GraphRAG: Using Knowledge in Unstructured Data to Build Apps with LLMs - Graphlit

Kirk Marple

As we have seen with Retrieval Augmented Generation (RAG), integrating LLMs with unstructured data can be valuable for a wide range of use cases.

Businesses have gathered years of domain knowledge in silos like Microsoft SharePoint, email, Slack, Microsoft Teams, and Zoom recordings, and they want to explore the hidden relationships between people, organizations, places, and events to provide deeper insights to aid day-to-day decision making.

Knowledge graphs are a perfect fit for modeling these relationships, and LLMs can be used to extract both the entities and their inter-relationships.

In addition, knowledge graphs can be used as context for the RAG pipeline, in addition to content retrieved by 'classic' embeddings-based semantic search

TL;DR

We have published a sample application on GitHub, which shows how we can build a knowledge graph automatically using OpenAI GPT-4o for entity extraction.

You can run the demo yourself here, and log into your SharePoint account to ingest files - documents, audio, images, etc. It requires a free signup on our Developer Portal to get the required keys.

Extracting your Knowledge Graph

Below is a knowledge graph, with entities automatically extracted from a set of sample data found in a SharePoint folder.

We have used Graphlit to automatically extract images from PDFs, and are using the OpenAI GPT-4 Vision model to perform OCR and generate detailed text descriptions of the images.

Entity extraction is perfomed, not just on textual content, but across multimodal content as well - audio transcripts, image descriptions, etc.

Here we can see the entities extracted from my appearance on the Data Engineering Podcast.

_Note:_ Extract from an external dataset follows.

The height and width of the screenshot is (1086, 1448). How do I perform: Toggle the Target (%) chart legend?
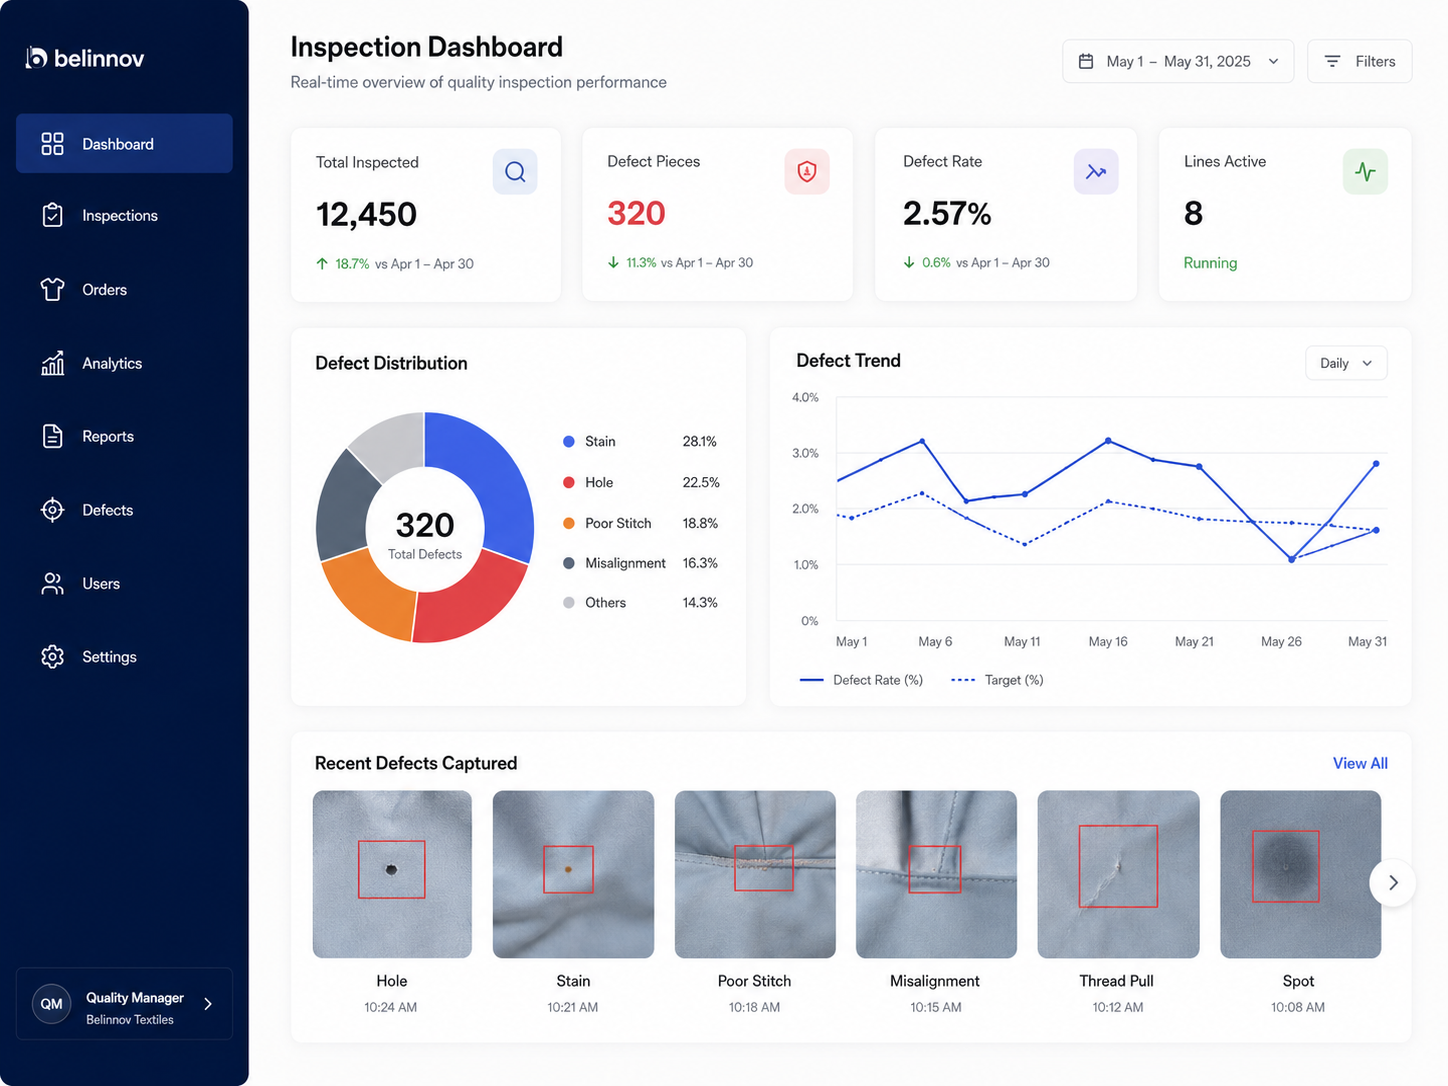click(x=997, y=680)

You can see that it has extracted a number of 'organization' entities such as Microsoft, GitHub and Figma, which were discussed on the podcast. These entities were extracted from the audio transcript, which was automatically generated by Graphlit using a Deepgram transcription model.

Most of the entities could be considered 'tags' on the podcast content, and while interesting to visualize, they are valuable to the cataloging of the content - and will be key later for the retrieval element of GraphRAG.

As for focus further in on the relationships, we can see that it found that I (Kirk Marple) work for Unstruct (sic) Data, and Tobias Macy (sic) works for the Data Engineering Podcast, which is a member of Linode. Now, the LLM has identified 'member of' as the relationship, while I believe Linode is actually a sponsor of the podcast.

Extracted entities still need to be reviewed either by humans, or evaluated with other LLMs, possibly fine-tuned on the domain of interest.

Also, entity resolution - or deduplication - is an important step to increase the quality of your knowledge graph relationships by removing duplicate nodes or edges, and by merging similar nodes together (or splitting nodes into separate nodes).